> _Exercise goal_
Copy out the entries below exactly as they stand, but only from the line containing "Given: Click the Apps list icon" through the line containing "The height and width of the screenshot is (512, 812).".

> _Recorded data_
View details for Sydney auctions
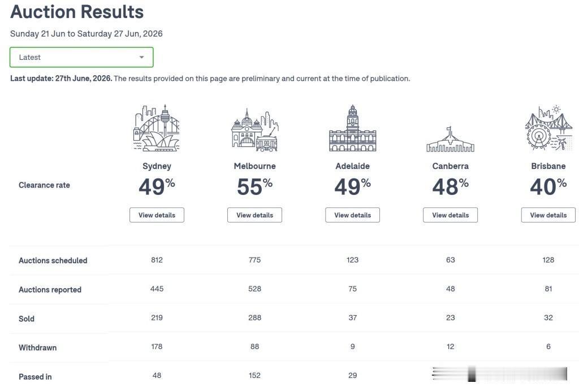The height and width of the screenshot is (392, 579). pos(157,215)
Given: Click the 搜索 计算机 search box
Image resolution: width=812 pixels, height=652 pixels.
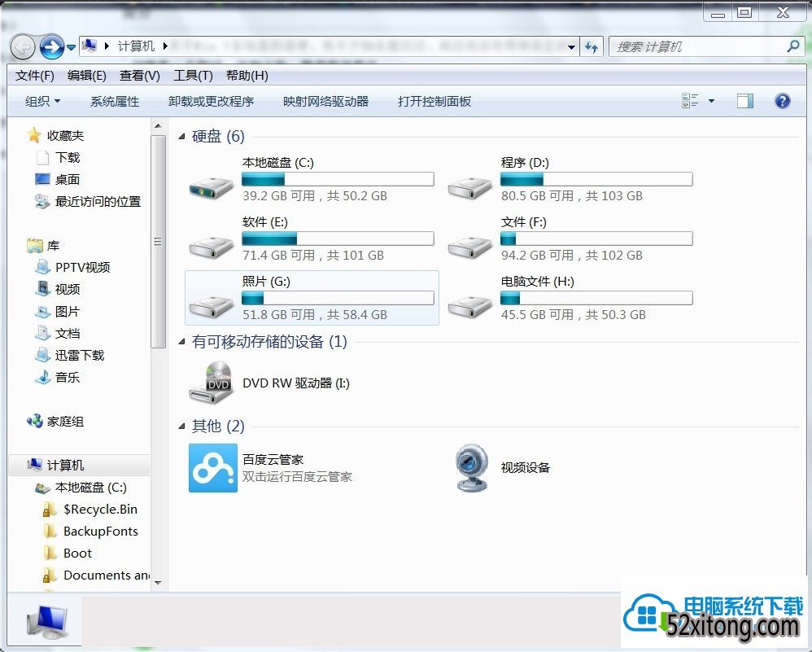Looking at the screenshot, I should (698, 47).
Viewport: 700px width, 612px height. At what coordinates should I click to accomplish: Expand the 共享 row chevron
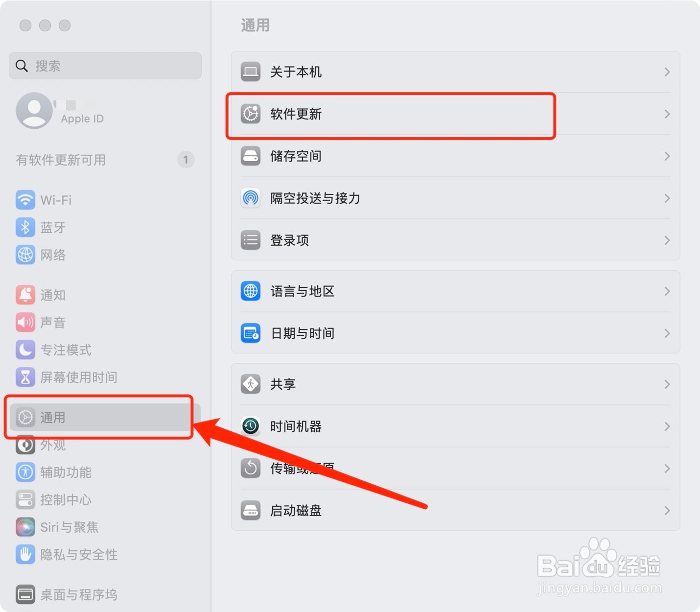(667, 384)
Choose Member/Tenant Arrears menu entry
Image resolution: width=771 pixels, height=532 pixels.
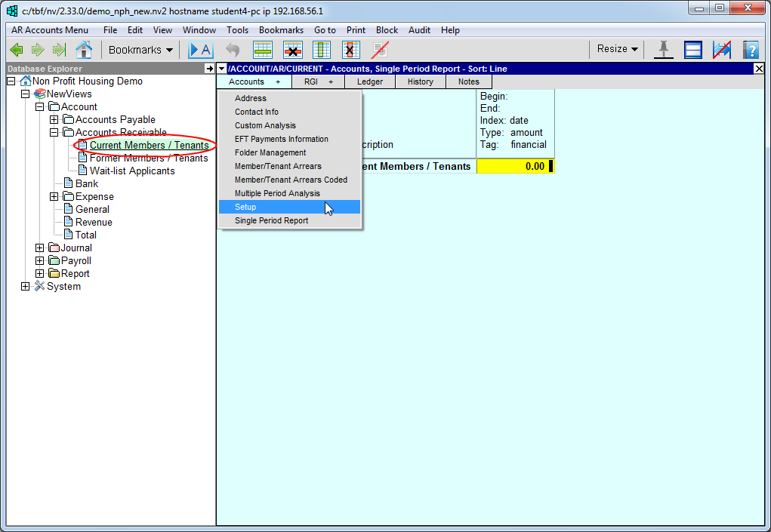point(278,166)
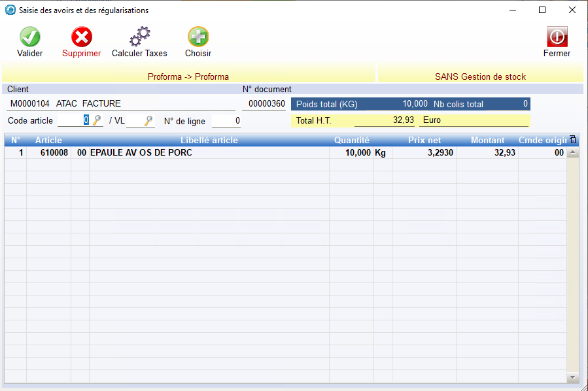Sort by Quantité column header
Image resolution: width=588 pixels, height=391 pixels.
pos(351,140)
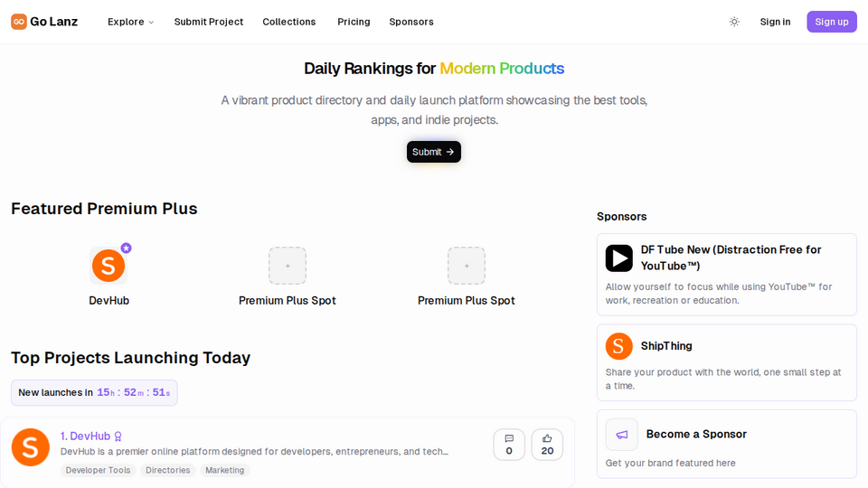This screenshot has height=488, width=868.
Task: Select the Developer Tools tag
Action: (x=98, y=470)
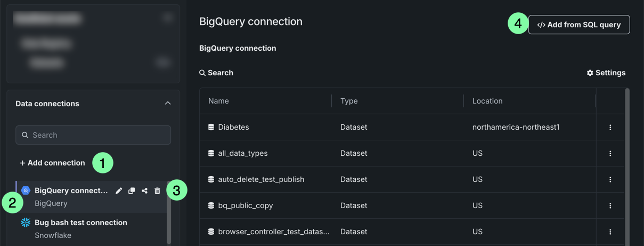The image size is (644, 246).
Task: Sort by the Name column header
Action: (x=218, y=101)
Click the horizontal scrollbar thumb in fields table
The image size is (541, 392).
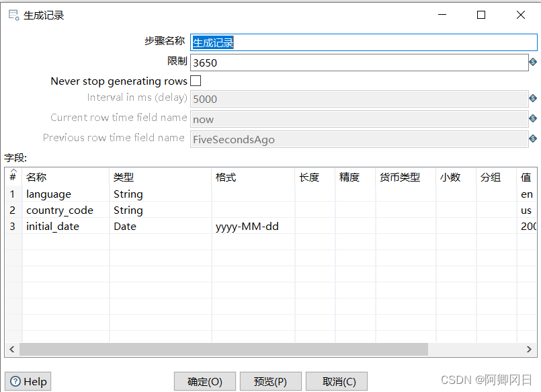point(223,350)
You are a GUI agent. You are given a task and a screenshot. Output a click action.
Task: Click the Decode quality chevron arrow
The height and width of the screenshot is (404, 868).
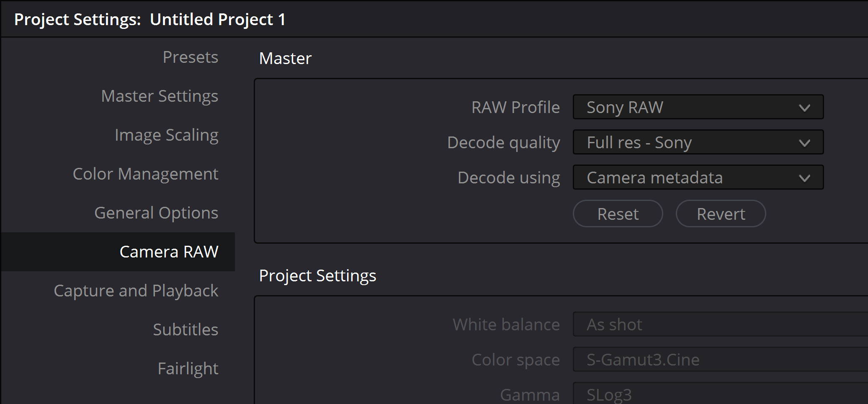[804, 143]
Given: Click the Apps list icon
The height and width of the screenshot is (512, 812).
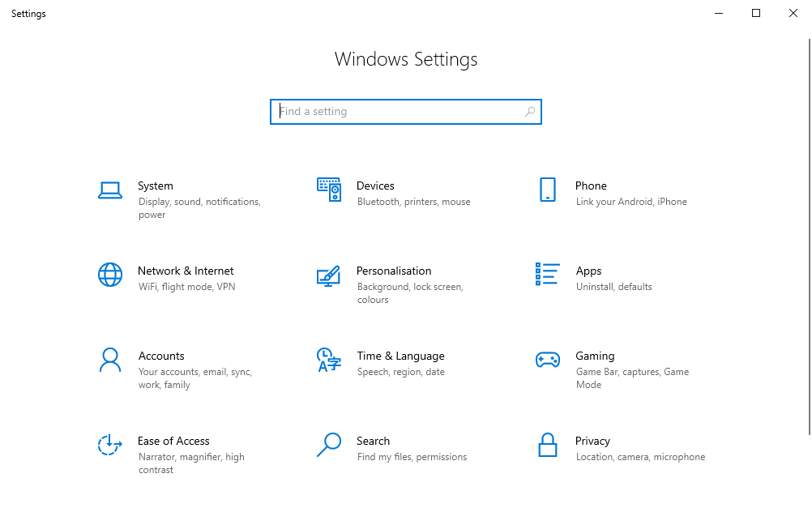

--

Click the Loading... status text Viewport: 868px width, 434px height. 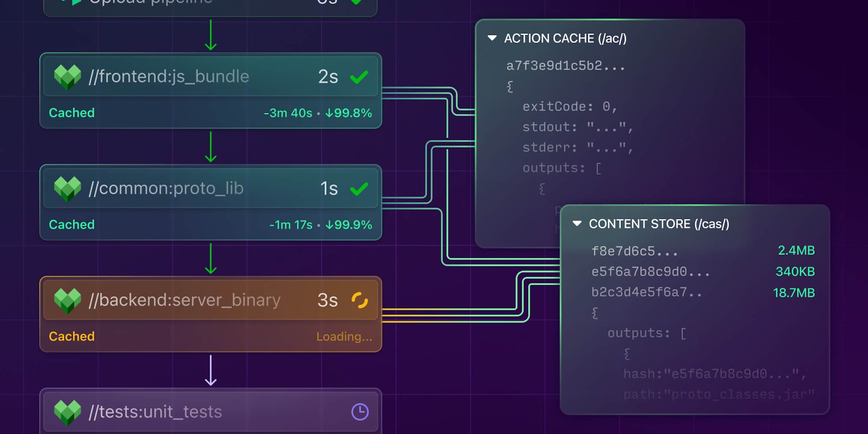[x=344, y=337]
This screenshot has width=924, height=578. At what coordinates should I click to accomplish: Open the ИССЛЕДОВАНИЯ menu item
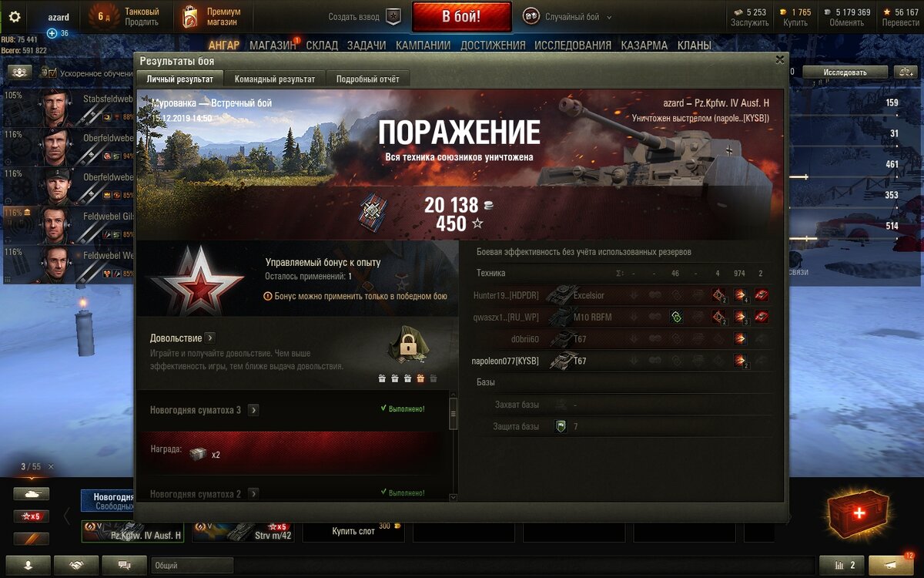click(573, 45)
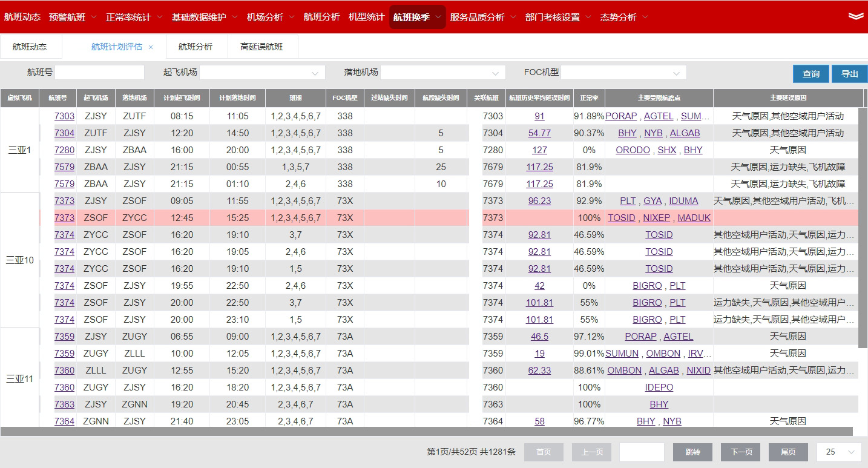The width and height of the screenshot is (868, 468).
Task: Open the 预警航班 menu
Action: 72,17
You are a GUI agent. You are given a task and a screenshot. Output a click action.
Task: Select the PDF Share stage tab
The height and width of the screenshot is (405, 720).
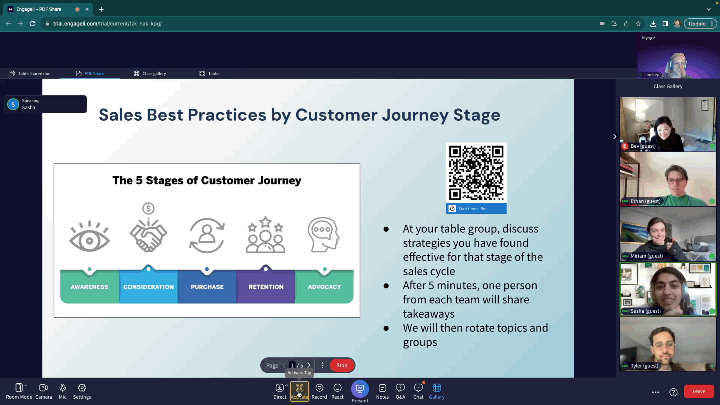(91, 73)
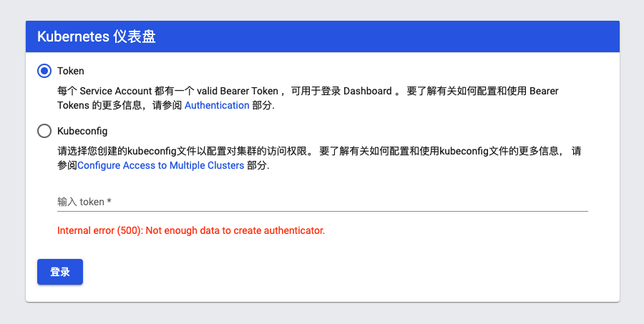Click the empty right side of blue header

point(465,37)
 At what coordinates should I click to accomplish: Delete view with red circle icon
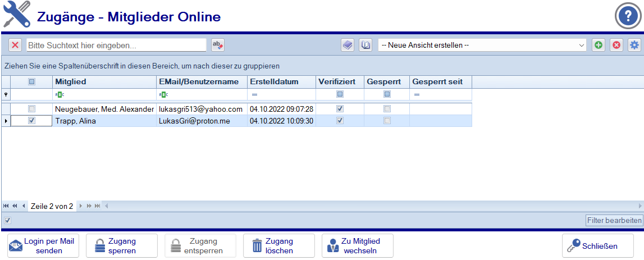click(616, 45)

> _Exercise output_
Given: Click the Apps list icon
The height and width of the screenshot is (512, 812).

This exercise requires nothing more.